Richard Burns Rally is a 2004 rally racing sim developed by British studio Warthog Games (not their first take on the genre) and published by SCi Games. As its name implies, it was developed with feedback from the famous British rally racer, Richard Burns.
Upon its release, the game had a mixed critical reception and it was a commercial flop and both the publisher and the developer were soon bought out by other companies, making the game Abandonware just few years after the release. Despite this, an extremely dedicated Cult Following has been able to keep the game alive through Game Mods and the Abandonware status has attracted new players over the years. Thanks to this, the game has managed to earn respect as one of the best and most realistic racing simulations around.
Tropes featured in this game :
- Cool Car: Not an overly wide range of cars to choose from (in the vanilla game, at least), but they're all your standard Present Day badass rally cars.
- Drives Like Crazy: Averted, when compared to other rally games. You very rarely have to push the throttle to its limit, since your car already has much higher acceleration than normal passenger cars. Therefore, you simply need to appropriately "ration" your speed according to the terrain and surroundings of the current stage. There's really no sense in trying to complete a stage by going at break-neck speed.
- Driving Stick: As in any good rally game, you can choose between either manual or automatic transmission. Manual requires some practice, but is more sensitive and can reward you with better control over your vehicle and better stage times.

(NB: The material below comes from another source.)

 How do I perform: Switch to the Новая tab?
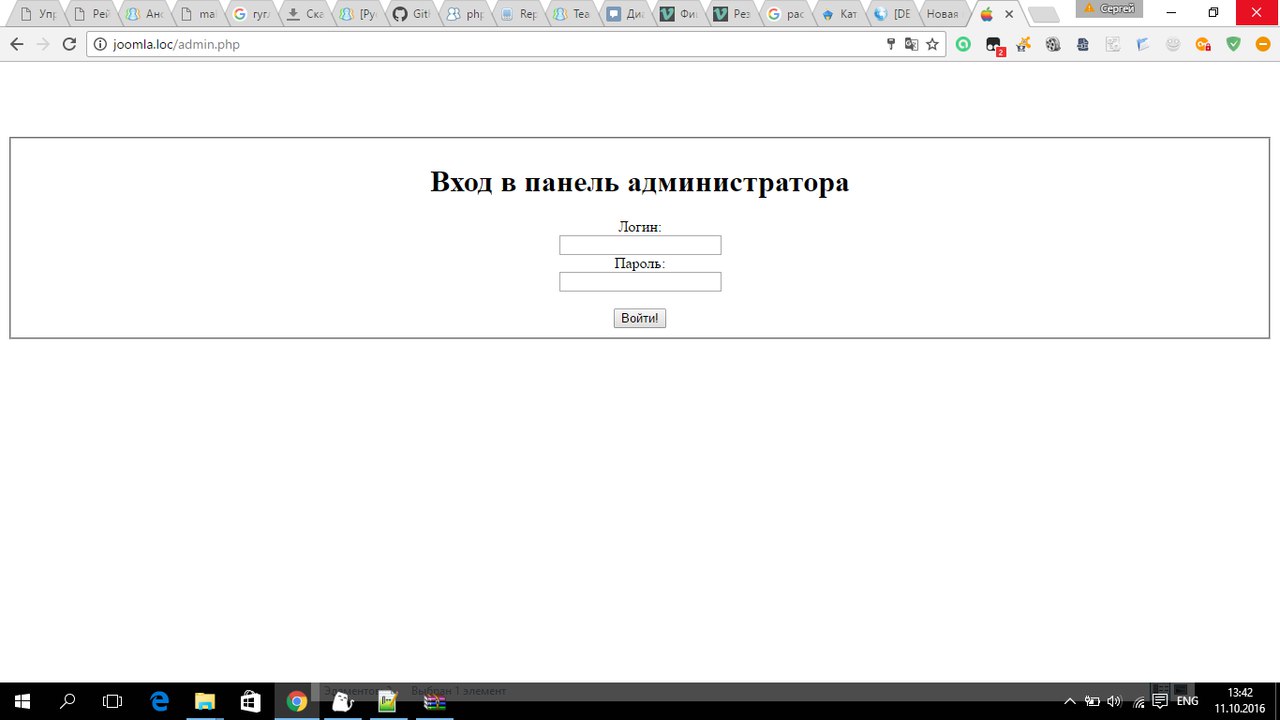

- Game Mod: The fanbase is responsible for a lot of them and they're usually of very high quality. One of the most notable of these mods is RSRBR.
- As a matter of fact, Warthog did release some tools for modders to convert cars to the game, in response to efforts from fans who reverse-engineered RBR and developed plugins and tools for it.

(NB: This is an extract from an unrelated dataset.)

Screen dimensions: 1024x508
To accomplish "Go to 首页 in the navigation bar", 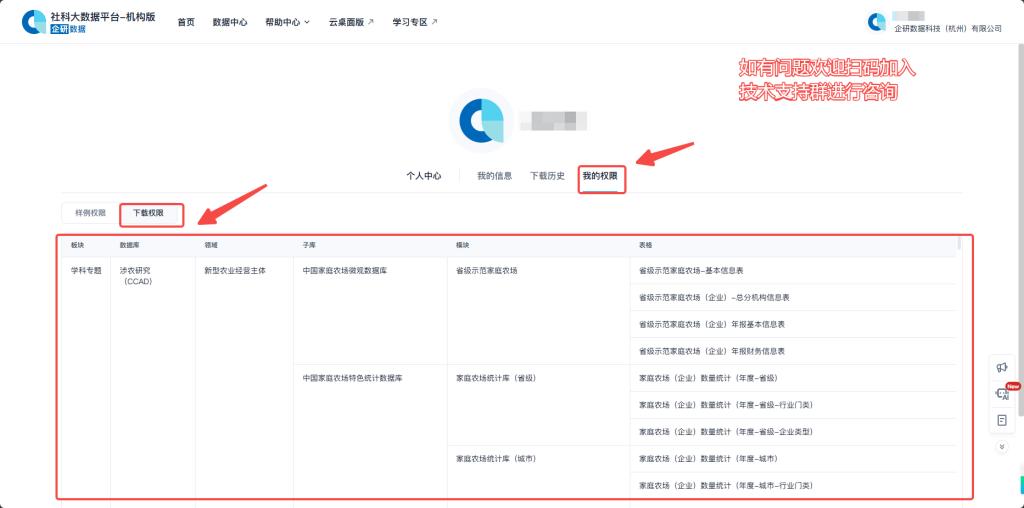I will coord(186,22).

- In-Vehicle Invulnerability : You can't kill yourself, but if your car crashes particularly hard, you and your co-driver will become alarmed, yelp, groan and wave your hands a bit for a few seconds. Sure, you can't die or injure yourself, but at least you get an appropriate reaction from your crew.

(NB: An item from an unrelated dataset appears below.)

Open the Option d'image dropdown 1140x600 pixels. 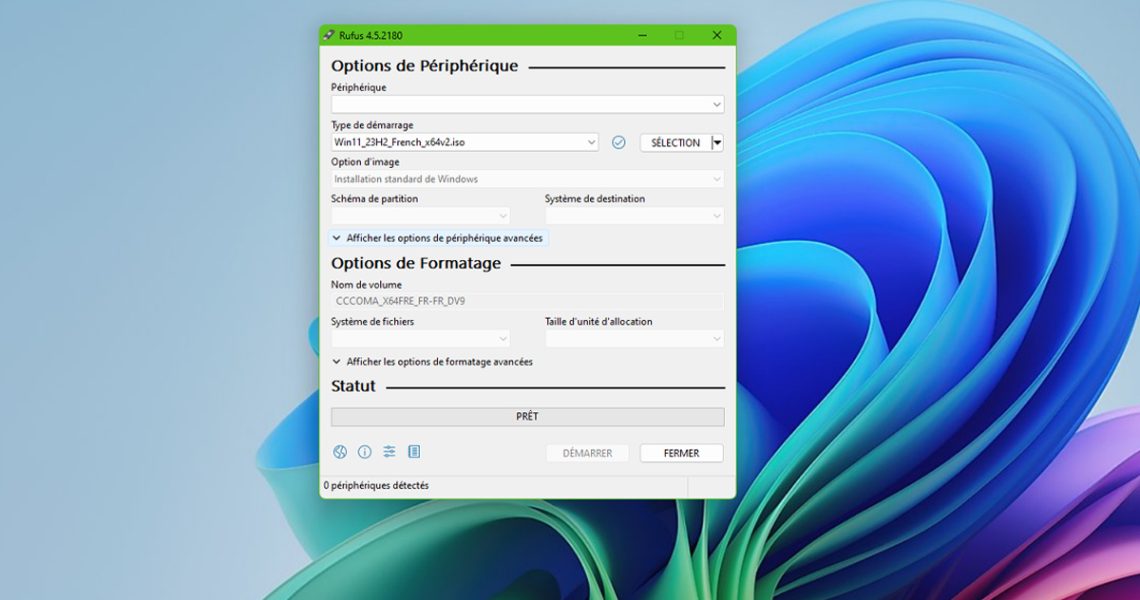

- Nintendo Hard: Hoo boy...firmly on the hard end of realism. The roads are usually quite narrow, handling physics are portrayed down to minute details, speed is not always of the essence and the countdown to the stage only uses voice acting and NPC gestures instead of visual icons. Still, it's rather easy to play if you have a bit of patience, fast reflexes and some basic experience with other rally games. It's generally better to play with a driving wheel, but more skilled players can easily drive stage after stage via the keyboard.
- Some Dexterity Required: Finesse of the wheel and pedals is a MUST if you wish to push a rally car to the limit. Act too rough with any of them and you'll lose control of the car-with disastrous results.
- Subsystem Damage: Anything from the car's body to suspension can be damaged while driving, all of which affect your driving in some way.